A trans-Tasman bubble will become operational on Monday, April 19, Prime Minister Jacinda Ardern has announced.
This means people will be able to travel between New Zealand and Australia without quarantining.
However, if there are unlinked cases of COVID-19 found in Australia, travel to and from affected states "may" be either paused for up to 72 hours or suspended for an extended period.
People travelling to New Zealand from affected states may have to get a COVID-19 test before departing. They may also be asked to self-isolate on arrival and may have to go into managed isolation.
Ardern warned: “Quarantine-free travel will not be what it was pre-COVID-19, and those undertaking travel will do so under the guidance of ‘flyer beware’. People will need to plan for the possibility of having travel disrupted if there is an outbreak.”
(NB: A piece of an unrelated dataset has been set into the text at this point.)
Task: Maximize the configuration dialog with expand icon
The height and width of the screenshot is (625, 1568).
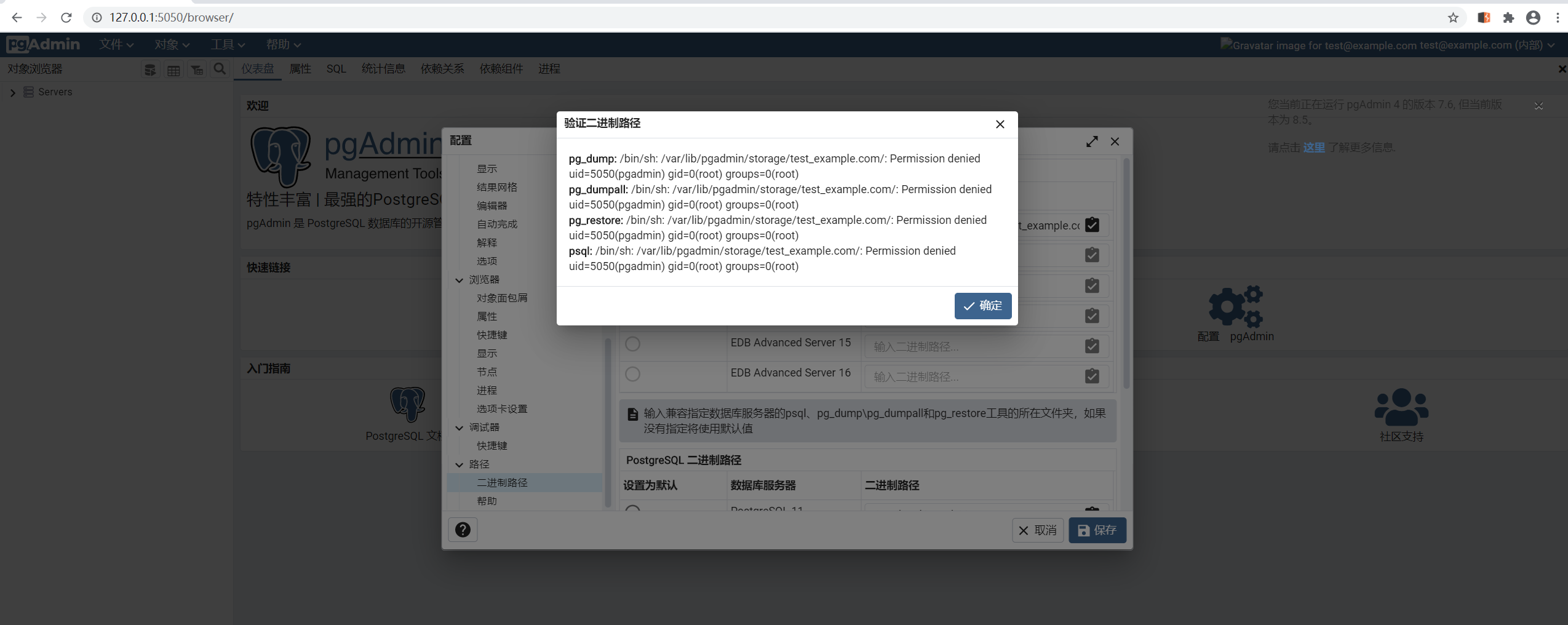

COVID-19 Response Minister Chris Hipkins said people who test positive for COVID-19 in the 14 days prior to a trip, will not be able to travel, nor will people awaiting a test result.
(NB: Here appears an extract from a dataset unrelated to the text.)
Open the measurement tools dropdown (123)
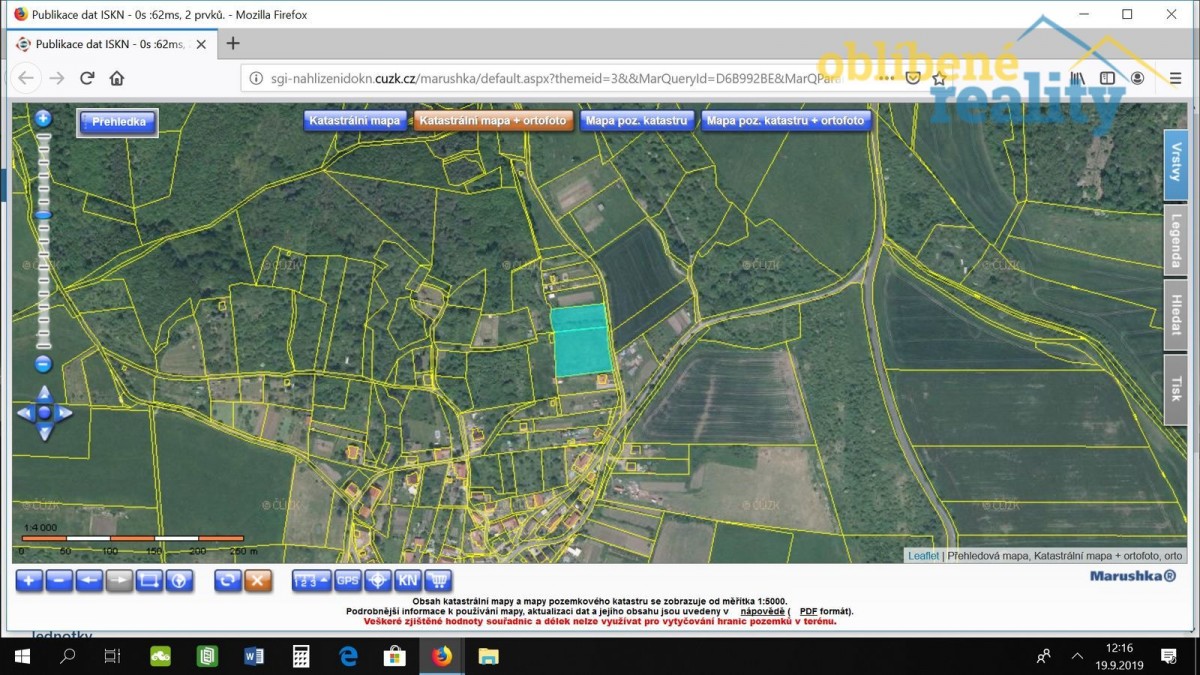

Only those who have been in Australia in the 14 days prior to departing Australia will be able to travel. In other words, someone who arrived in Australia from another country will have to stay in Australia for at least 14 days before travelling.
They will also be flown by air crew who have not flown on any high-risk routes for a set period of time.
“Passengers will need to provide comprehensive information on how they can be contacted while in New Zealand, complete a pre-departure health declaration and won’t be able to travel if they have cold or flu symptoms," Hipkins said.
“When they fly, they will be required to wear a mask on their flight, and will also be asked to download and use the NZ COVID Tracer app while in New Zealand.
“On arrival, passengers will be taken through what we call the green zones at the airport - meaning there will be no contact with those who are arriving from other parts of the world and going into managed isolation or quarantine.
“We will also be undertaking random temperature checks of those arriving as an added precaution.
“Final infection control audits for airports in particular are occurring over the next two weeks and are a requirement for each airport to operate. The Ministry of Health expects to have completed these and to have reported on them on 16 April.”
Ardern said there were no firm plans to open travel bubbles beyond the Cook Islands and Niue.
For more information, see the below table, included in this document.
Govt considering decommissioning managed isolation facilities
Hipkins is tempering expectations the trans-Tasman bubble will free up lots more space in managed isolation and quarantine facilities.
Of the 1000 to 1300 rooms that will become available per fortnight, about 500 will be kept free should they be needed for the trans-Tasman arrangement.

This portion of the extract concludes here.